__PROBLEM__. Substitute "drop-down" for every "dropdown" in the records below and change nothing else.

(Saved data entries)
= = = =

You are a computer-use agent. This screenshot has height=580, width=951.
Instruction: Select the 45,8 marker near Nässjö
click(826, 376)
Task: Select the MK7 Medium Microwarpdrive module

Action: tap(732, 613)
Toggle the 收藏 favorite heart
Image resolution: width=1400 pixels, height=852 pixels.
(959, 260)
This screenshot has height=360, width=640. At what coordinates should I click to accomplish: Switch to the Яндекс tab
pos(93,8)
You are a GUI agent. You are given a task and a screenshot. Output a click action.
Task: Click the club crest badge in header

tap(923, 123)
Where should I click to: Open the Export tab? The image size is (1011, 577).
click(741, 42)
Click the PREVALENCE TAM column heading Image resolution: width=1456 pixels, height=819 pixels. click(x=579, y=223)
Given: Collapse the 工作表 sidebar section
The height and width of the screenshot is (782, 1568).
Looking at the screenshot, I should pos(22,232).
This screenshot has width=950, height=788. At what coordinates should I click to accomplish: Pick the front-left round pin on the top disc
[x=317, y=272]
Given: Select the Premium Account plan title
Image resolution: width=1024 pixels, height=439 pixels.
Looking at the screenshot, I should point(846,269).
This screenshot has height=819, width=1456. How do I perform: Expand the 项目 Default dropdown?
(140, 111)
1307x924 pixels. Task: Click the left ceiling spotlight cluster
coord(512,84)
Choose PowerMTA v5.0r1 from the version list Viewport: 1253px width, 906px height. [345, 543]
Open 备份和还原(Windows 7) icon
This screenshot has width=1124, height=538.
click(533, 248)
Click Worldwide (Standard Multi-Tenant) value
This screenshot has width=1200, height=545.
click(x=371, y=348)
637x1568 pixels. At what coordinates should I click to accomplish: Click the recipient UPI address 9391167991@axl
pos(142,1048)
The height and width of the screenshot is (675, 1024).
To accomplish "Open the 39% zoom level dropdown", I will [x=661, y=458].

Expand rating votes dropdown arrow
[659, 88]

= = = =

__COMPLETED EXERCISE__.
You are a computer-use agent. This screenshot has height=580, width=951.
Instruction: Select the 45,8 marker near Nässjö
click(826, 376)
Task: Select the MK7 Medium Microwarpdrive module

Action: tap(732, 613)
Toggle the 收藏 favorite heart
Image resolution: width=1400 pixels, height=852 pixels.
(959, 260)
This screenshot has height=360, width=640. At what coordinates should I click to accomplish: Switch to the Яндекс tab
pos(93,8)
You are a GUI agent. You are given a task and a screenshot. Output a click action.
Task: Click the club crest badge in header

tap(923, 123)
Where should I click to: Open the Export tab? The image size is (1011, 577).
click(741, 42)
Click the PREVALENCE TAM column heading Image resolution: width=1456 pixels, height=819 pixels. click(x=579, y=223)
Given: Collapse the 工作表 sidebar section
The height and width of the screenshot is (782, 1568).
Looking at the screenshot, I should pos(22,232).
This screenshot has width=950, height=788. At what coordinates should I click to accomplish: Pick the front-left round pin on the top disc
[x=317, y=272]
Given: Select the Premium Account plan title
Image resolution: width=1024 pixels, height=439 pixels.
Looking at the screenshot, I should point(846,269).
This screenshot has height=819, width=1456. How do I perform: Expand the 项目 Default drop-down?
(140, 111)
1307x924 pixels. Task: Click the left ceiling spotlight cluster
coord(512,84)
Choose PowerMTA v5.0r1 from the version list Viewport: 1253px width, 906px height. [345, 543]
Open 备份和还原(Windows 7) icon
This screenshot has width=1124, height=538.
click(533, 248)
Click Worldwide (Standard Multi-Tenant) value
This screenshot has width=1200, height=545.
click(x=371, y=348)
637x1568 pixels. At what coordinates should I click to accomplish: Click the recipient UPI address 9391167991@axl
pos(142,1048)
The height and width of the screenshot is (675, 1024).
To accomplish "Open the 39% zoom level drop-down", I will [x=661, y=458].

Expand rating votes drop-down arrow
[659, 88]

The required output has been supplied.